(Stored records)
=== Section Start ===

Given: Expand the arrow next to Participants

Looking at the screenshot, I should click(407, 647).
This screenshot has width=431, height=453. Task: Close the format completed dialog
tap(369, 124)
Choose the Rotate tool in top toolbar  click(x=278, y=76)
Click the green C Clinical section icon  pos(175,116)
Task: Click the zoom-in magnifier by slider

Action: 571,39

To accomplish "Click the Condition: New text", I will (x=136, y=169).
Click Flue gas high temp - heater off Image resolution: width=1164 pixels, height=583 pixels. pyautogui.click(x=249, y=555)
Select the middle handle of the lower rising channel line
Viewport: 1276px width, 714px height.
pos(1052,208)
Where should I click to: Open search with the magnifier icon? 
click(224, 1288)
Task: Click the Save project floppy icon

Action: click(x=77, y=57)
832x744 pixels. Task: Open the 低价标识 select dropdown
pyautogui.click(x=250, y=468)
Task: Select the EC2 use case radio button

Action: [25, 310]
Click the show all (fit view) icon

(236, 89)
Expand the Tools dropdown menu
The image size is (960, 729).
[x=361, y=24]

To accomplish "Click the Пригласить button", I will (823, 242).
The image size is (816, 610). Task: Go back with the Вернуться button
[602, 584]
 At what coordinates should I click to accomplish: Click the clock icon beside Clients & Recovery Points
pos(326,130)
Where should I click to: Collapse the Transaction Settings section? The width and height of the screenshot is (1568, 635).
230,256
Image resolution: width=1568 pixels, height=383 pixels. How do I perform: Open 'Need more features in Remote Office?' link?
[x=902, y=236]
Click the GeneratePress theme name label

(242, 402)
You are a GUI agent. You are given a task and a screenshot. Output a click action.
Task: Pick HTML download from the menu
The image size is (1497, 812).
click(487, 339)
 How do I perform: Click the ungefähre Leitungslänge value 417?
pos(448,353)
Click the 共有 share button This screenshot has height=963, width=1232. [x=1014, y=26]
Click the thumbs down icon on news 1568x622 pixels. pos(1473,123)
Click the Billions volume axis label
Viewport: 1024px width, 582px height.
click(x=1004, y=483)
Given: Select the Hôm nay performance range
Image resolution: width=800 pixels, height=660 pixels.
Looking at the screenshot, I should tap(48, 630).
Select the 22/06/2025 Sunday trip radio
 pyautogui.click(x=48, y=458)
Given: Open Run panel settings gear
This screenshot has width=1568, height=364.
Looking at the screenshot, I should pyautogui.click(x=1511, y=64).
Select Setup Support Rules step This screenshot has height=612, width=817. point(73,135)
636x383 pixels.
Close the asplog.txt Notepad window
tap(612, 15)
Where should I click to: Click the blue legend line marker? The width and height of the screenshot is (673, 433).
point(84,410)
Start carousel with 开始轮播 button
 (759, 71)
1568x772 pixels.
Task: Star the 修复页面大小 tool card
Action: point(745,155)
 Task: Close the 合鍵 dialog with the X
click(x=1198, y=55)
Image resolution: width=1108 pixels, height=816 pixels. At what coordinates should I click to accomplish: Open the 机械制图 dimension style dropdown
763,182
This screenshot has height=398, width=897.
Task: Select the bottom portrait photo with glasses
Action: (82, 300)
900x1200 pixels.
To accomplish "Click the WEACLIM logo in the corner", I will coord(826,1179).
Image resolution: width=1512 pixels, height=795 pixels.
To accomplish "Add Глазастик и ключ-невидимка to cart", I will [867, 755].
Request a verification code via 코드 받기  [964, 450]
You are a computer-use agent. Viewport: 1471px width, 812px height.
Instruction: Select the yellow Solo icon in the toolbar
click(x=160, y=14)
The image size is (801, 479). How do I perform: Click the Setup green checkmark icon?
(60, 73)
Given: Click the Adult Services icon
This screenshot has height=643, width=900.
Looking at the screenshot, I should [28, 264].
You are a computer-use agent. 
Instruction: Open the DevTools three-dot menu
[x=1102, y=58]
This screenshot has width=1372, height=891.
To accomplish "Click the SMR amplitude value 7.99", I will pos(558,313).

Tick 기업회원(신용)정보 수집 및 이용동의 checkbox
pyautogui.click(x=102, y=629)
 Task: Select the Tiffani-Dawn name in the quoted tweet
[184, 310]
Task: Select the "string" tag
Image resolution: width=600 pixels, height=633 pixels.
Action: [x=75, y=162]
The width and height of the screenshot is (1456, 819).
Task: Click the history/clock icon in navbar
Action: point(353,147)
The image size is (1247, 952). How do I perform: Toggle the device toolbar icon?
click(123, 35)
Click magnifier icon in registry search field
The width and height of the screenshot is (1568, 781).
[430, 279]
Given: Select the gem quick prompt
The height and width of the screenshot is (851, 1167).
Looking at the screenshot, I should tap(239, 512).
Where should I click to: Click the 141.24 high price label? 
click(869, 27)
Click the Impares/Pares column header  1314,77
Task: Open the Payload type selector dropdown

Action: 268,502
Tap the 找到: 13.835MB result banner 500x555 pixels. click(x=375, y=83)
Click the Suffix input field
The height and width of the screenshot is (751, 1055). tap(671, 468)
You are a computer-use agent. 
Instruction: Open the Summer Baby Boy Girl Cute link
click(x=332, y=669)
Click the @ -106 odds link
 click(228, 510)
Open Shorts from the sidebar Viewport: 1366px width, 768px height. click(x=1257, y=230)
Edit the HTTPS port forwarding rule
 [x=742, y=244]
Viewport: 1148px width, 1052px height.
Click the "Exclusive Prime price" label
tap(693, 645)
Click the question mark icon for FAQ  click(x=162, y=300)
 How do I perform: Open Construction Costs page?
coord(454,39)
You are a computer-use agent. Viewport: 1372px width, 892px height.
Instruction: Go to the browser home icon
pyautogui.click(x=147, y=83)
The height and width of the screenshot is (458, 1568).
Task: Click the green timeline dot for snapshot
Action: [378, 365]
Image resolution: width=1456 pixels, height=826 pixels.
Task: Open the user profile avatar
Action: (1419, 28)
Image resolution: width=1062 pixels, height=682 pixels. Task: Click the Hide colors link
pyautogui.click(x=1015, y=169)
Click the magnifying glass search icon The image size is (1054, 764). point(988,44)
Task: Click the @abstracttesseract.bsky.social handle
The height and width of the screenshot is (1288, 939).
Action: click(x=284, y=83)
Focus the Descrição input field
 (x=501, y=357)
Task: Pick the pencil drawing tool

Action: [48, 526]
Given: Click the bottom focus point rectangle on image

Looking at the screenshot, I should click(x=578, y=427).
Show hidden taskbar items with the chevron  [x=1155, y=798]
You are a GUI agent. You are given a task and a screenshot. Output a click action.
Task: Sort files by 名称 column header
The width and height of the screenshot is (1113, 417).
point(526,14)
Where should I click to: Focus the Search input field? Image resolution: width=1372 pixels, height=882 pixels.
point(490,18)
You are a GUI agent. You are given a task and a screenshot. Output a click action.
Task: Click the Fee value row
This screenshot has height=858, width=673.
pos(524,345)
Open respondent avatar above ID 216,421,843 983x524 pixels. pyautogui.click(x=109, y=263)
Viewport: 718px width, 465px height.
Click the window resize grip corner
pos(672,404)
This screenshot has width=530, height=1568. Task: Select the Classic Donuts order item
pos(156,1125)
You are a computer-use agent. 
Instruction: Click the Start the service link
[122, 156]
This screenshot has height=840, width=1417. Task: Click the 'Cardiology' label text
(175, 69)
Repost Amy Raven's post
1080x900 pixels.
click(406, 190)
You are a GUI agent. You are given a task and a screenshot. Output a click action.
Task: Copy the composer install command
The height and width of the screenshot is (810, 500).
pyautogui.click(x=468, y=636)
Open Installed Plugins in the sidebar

=== Section End ===

Required action:
Report the lines above that have the word "will" in them.

Written solution:
To accomplish "Click the Condition: New text", I will (x=136, y=169).
To accomplish "Click the Пригласить button", I will (823, 242).
To accomplish "Click the WEACLIM logo in the corner", I will coord(826,1179).
To accomplish "Add Глазастик и ключ-невидимка to cart", I will [867, 755].
To accomplish "Click the SMR amplitude value 7.99", I will pos(558,313).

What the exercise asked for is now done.